Sayfa metni:
────────────────────────────────────────

Yargıtay Kararı 6. Hukuk Dairesi 2022/2435 E. 2022/3749 K. 29.06.2022 T.

YARGITAY KARARI
DAİRE : 6. Hukuk Dairesi
ESAS NO : 2022/2435
KARAR NO : 2022/3749
KARAR TARİHİ : 29.06.2022

MAHKEMESİ : Ankara Bölge Adliye Mahkemesi 27. Hukuk Dairesi
İLK DERECE MAHKEMESİ : Ankara 21. Asliye Hukuk Mahkemesi

Yukarıda tarih ve numarası yazılı olan bölge adliye mahkemesi hukuk dairesince verilen kararın temyizen tetkiki davacılar vekili ve davalılardan …, …, …, … ile birleşen davada davalı … vekillerince istenmiş ve temyiz dilekçesinin süresi içinde verildiği anlaşılmış olmakla dosyadaki kağıtlar okundu, gereği konuşulup düşünüldü.

– K A R A R –

Dosyadaki yazılara, kararın dayandığı delillerle yasaya uygun gerektirici nedenlere ve HMK 355. maddedeki kamu düzenine aykırılık halleri resen gözetilmek üzere istinaf incelemesinin, istinaf dilekçesinde belirtilen sebeplerle sınırlı olarak yapılacağı kuralına uygun biçimde inceleme yapılıp karar verilmiş ve verilen kararda bir isabetsizlik görülmemiş olmasına göre yerinde olmayan bütün temyiz itirazlarının reddiyle usul ve yasaya uygun olan hükmün ONANMASINA, davacı adli yardım talepli olduğundan harç alınmasına yer olmadığına, aşağıda yazılı onama harcının temyiz eden davalılardan alınmasına, 6100 sayılı HMK 373. madde hükümleri gözetilerek dosyanın ilk derece mahkemesine gönderilmesine, 29.06.2022 gününde oy çokluğuyla karar verildi.

────────────────────────────────────────

Sağlanan bilgiler:
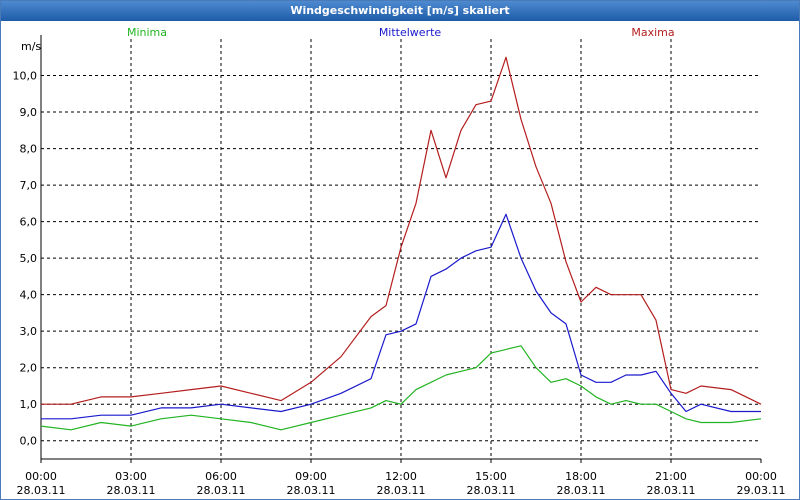 This screenshot has width=800, height=500. I want to click on y-tick-label: 6,0, so click(29, 222).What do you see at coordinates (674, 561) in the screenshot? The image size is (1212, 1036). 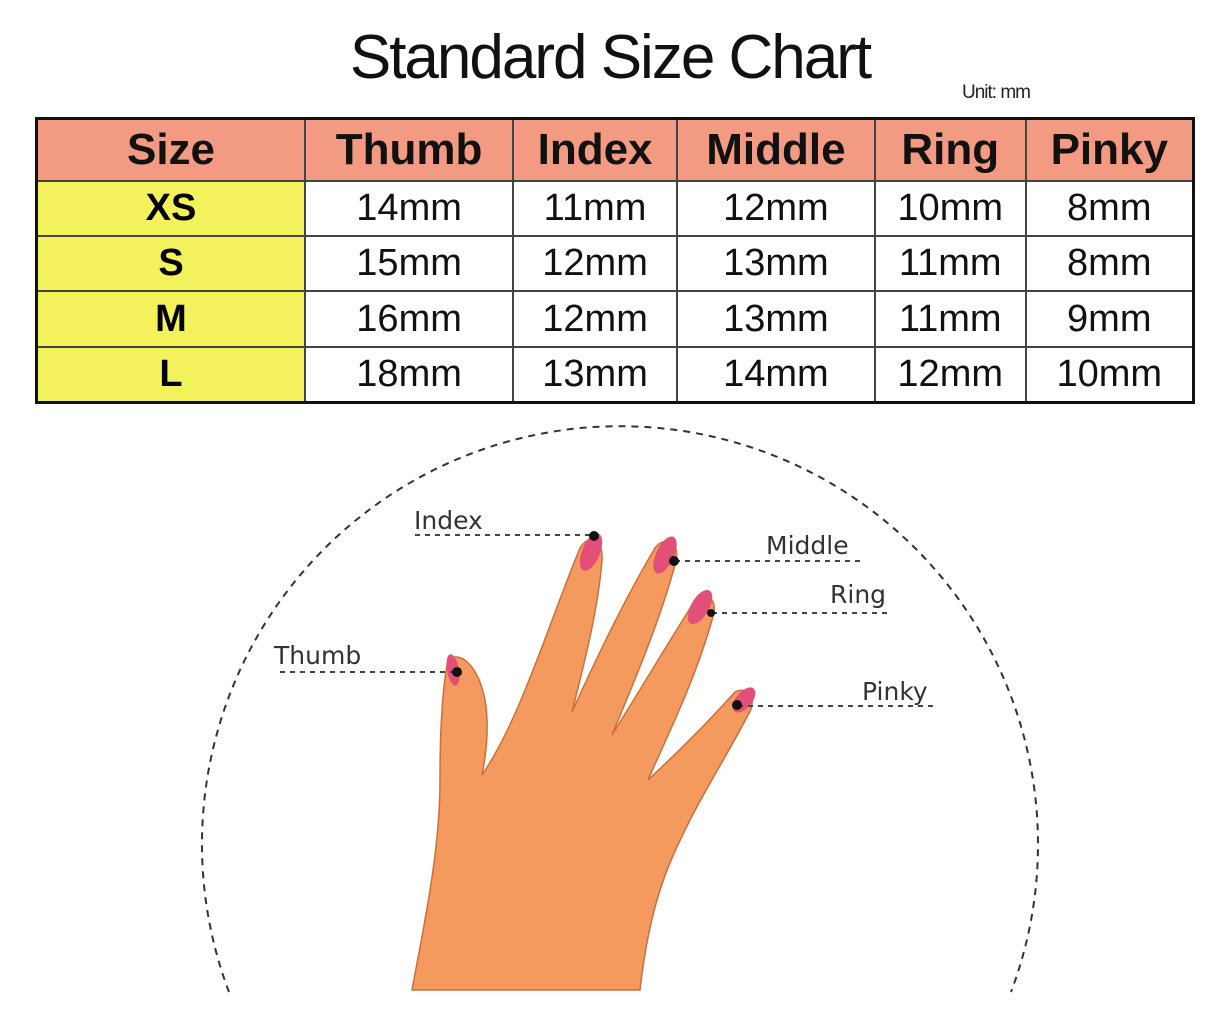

────────────────────────────────────────

Görev: Yargıtay kararının metnini, son cümlesinden sonrasını yazarak sürdürün.

Görev yanıtı:
MUHALEFET ŞERHİ

Hukuk sistemimizde taşınmaz mülkiyeti edinmek ancak tapu sicili ile mümkündür. Tapu sicili herkese açıktır. İlgili herkes, tapu kütüğündeki ilgili sayfa ve belgelerin kendisine gösterilmesini veya bunların örneklerinin verilmesini tapu memurundan isteyebilir. Tapu kütüğüne yapılmış her tescil, bir ayni hakkı karşılar. Geçerli bir tescil, sicil dışı meydana gelen bir değişiklik sonucu sonradan yolsuz tescil haline gelebilir. Bu durumda bile iyi niyetli üçüncü kişiler bakımından, tescilin olumlu hükmü uygulanır. Yani, iyi niyetli üçüncü kişilerin böyle bir tescile güvenerek kazandıkları ayni haklar korunur.(…m.1023)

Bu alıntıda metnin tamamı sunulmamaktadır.